Cashew (Anacardium occidentale L.) is a cross-pollinated tree crop. Cashew bears both staminate (male) and hermaphrodite (bisexual/ perfect) flowers on the same inflorescence. In general, inflorescences last around 100 days in a flowering season that varies from 5-7 months, with each tree producing hundreds of inflorescences during its flowering period. The flowers are pentamerous, small, white or light green at the time of opening, and later turn to pink. The androecium consists of a fully developed long stamen and 7 to 9 staminodes with pink anthers. The staminodes possess short filaments and are hidden in the lower half of the flower. In hermaphrodite flower, the long stamen itself has a short filament and its anther is far below the level of stigma. Due to the coincident flowering of male and hermaphrodite flowers on the same inflorescence, self-pollination may also happen to a lesser extent.
Anthesis occurs between 9.00 and 14.00 hours depending on the sunshine and over 80 per cent of the perfect flowers remain open between 10.00 and 12.00 hours. The peak period of anther dehiscence occurs between 9.30 and 11.30 hours. As the pollen grains of cashew are sticky in nature, the possibility of wind pollination is difficult. Though cashew flowers profusely, only less than 10 % of the total flowers are hermaphrodite in nature in the majority of the genotypes. Several workers have reported that pollination in cashew is inadequate in nature and the potential yields are not realized. Thus pollinators are very essential in obtaining good yields.
Pollinators of cashew
Earlier studies on cashew pollinators reported many insect species like ants, thrips, butterflies, flies, wasps and bees visit cashew flowers and are pollinating agents of cashew. However, their importance has not been critically determined. Less quantity of nectar produced by the cashew flowers favours mainly small and metabolically undemanding pollinator species. Insect visitors documented on cashew flowers at Puttur include 40 species belonging to 13 families of three insect orders. Among them, eight species of bees belonging to Apidae and five species belonging to Halictidae are the important pollinators of cashew at Puttur, Karnataka.
Bees visit the flowers from morning 8.00 hours depending up on the sunshine, and up to 17.30 or 18.00 hours in the evening. Peak foraging activity is between 11.00 and 13.00 hours. It is important to note that the peak foraging period of most of the pollinator bee species coincides with peak anthesis of flowers and stigma receptivity period which is very much advantageous for effective pollination in cashew.
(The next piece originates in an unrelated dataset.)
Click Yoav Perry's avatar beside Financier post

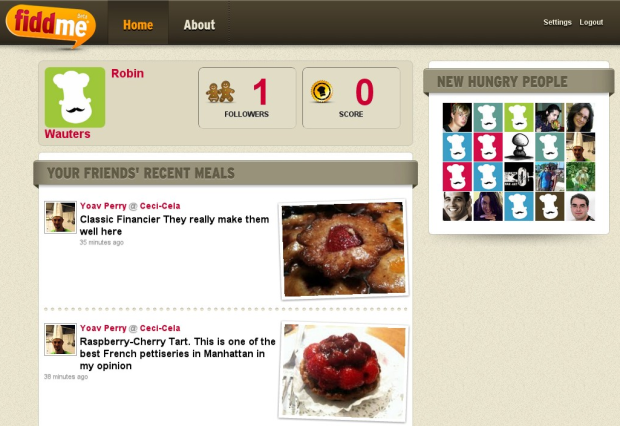point(60,217)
In nature, multiple bees may visit the same flower many times ensuring successful pollen deposition on the stigma of hermaphrodite flowers. Bee exclusion studies by caging of inflorescences reported zero or very less nut set in cashew inflorescences, which shows the importance of pollinators in cashew.
As per the available reports, keeping colonies of Apis mellifera in cashew plantations of Brazil, Apis cerana indica in North Karnataka and Tamil Nadu has increased the cashew yield considerably (10-30%). Studies taken up at ICAR-DCR, Puttur showed that under confined studies, effective pollination in cashew flowers and good fruit set were recorded due to pollination by Apis cerana indica, Braunsapis mixta and Tetragonula iridipennis.